Eps-neighbourhood, given a point “p” its Eps-neighbourhood is composed by all the points from a dataset D where the distance between p and each one of them is less than ε. This Eps-neighbourhood has a minimum size that is controlled by the parameter minPts. Since a cluster has core points and border points, this parameter should be smaller enough to include border points in the cluster.

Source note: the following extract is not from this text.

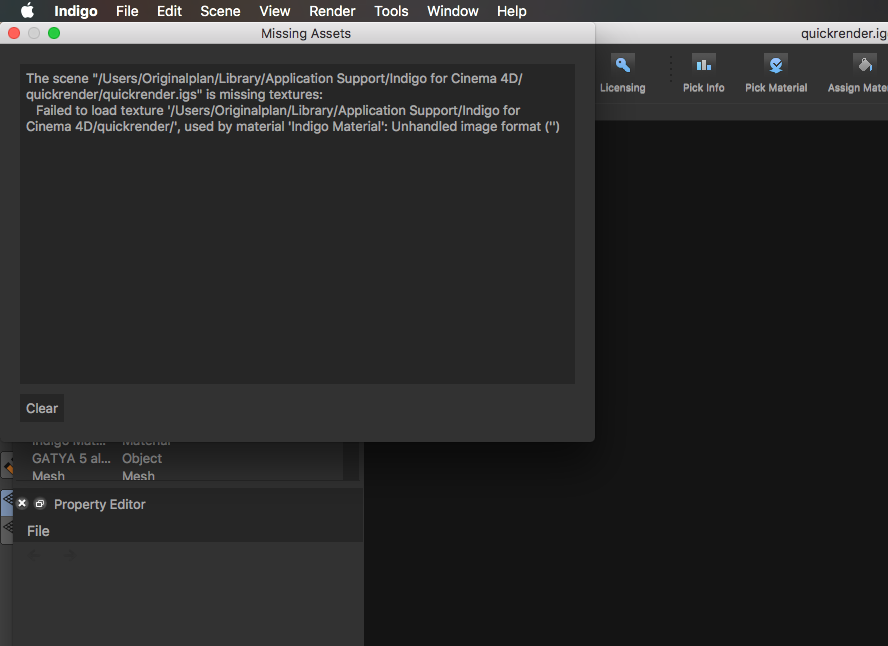Close the Missing Assets dialog with red button
Viewport: 888px width, 646px height.
click(x=14, y=33)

Directly density reachable, given two points “p” and “q”; “p” is density reachable from q when Eps-neighbourhood(q) is greater or equal than minPts and “p” belongs to Eps-neigh-bourhood(q).
Density reachable, let us say there are two points “p” and “q”; p is density reachable from q if there is path (p-x1-x2…-xn-q) between them. In addition, each successor point within the path must be directly density-reachable from its predecessor. For example, “x1” is di-rectly density-reachable from “p”. This property is important because defines a path that is similar to the intuitive notion used to create groups shown in previous figure.
Density-connected, given three points “p”, “q” and “o”; “p” and “q” are density connected when both are density reachable from “o”.
Cluster, this is a partition from a given dataset “D” where for a point “p” (which belongs to the cluster) a point “q” will be included in the same cluster if “q” is density reachable from p. In addition, both points “p” and “q” must be also density connected.
Noise, these are points from a given dataset “D” that do not belong to any cluster.

Generating clusters

After setting the theoretical basis about the algorithm used here, it is time to show how this software can be used to generate clusters of similar entities.

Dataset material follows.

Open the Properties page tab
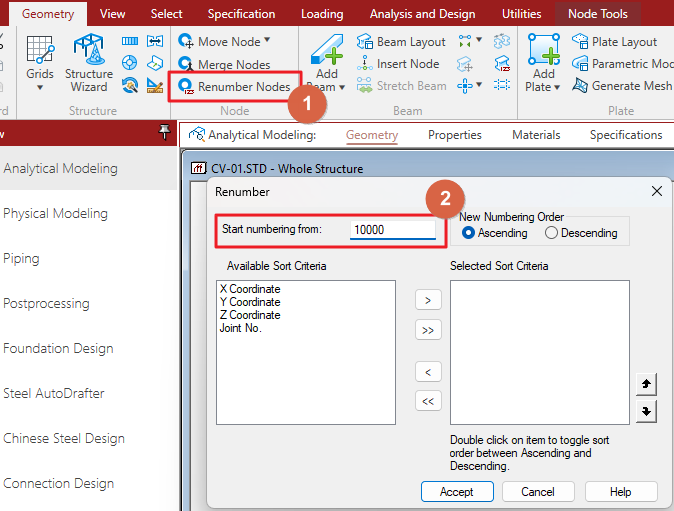pyautogui.click(x=454, y=135)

Click on Analyzer » Entities clustering.

Option used to create entities’ clusters
Click on Load available corpora and select the corpus you want to get entities’ clusters from.

Choose the corpus you want to work
Set the values for Epsilon ε and Minimum number of points minPts and click on “Extract cluster from selected corpus”.

Setting the values for ε and minPts used to extract cluster through the DBSCAN algorithm
Cluster are generated and the list of them are shown on the left as “List of clusters” if you click on any of them, you will see the details on the right panel called “Entities that belong to the selected cluster”.

List of clusters and entities that belong to a selected cluster


Option used to create entities’ clusters


Choose the corpus you want to work


Setting the values for ε and minPts used to extract cluster through the DBSCAN algorithm

Here you can see another example


List of clusters and entities that belong to a selected cluster

And another


List of clusters and entities that belong to a selected cluster

Conclusion

This post has shown how to generate clusters of entities based on the Jaccard distance as a measure of similarity based on tokens and the algorithm called density-based spatial clustering of applications with noise (DBSCAN). So far we have managed to create clusters, but there are miss-clustered entities that should be fixed manually and even though this process is going to be hard, it is still much better than a pure manual process.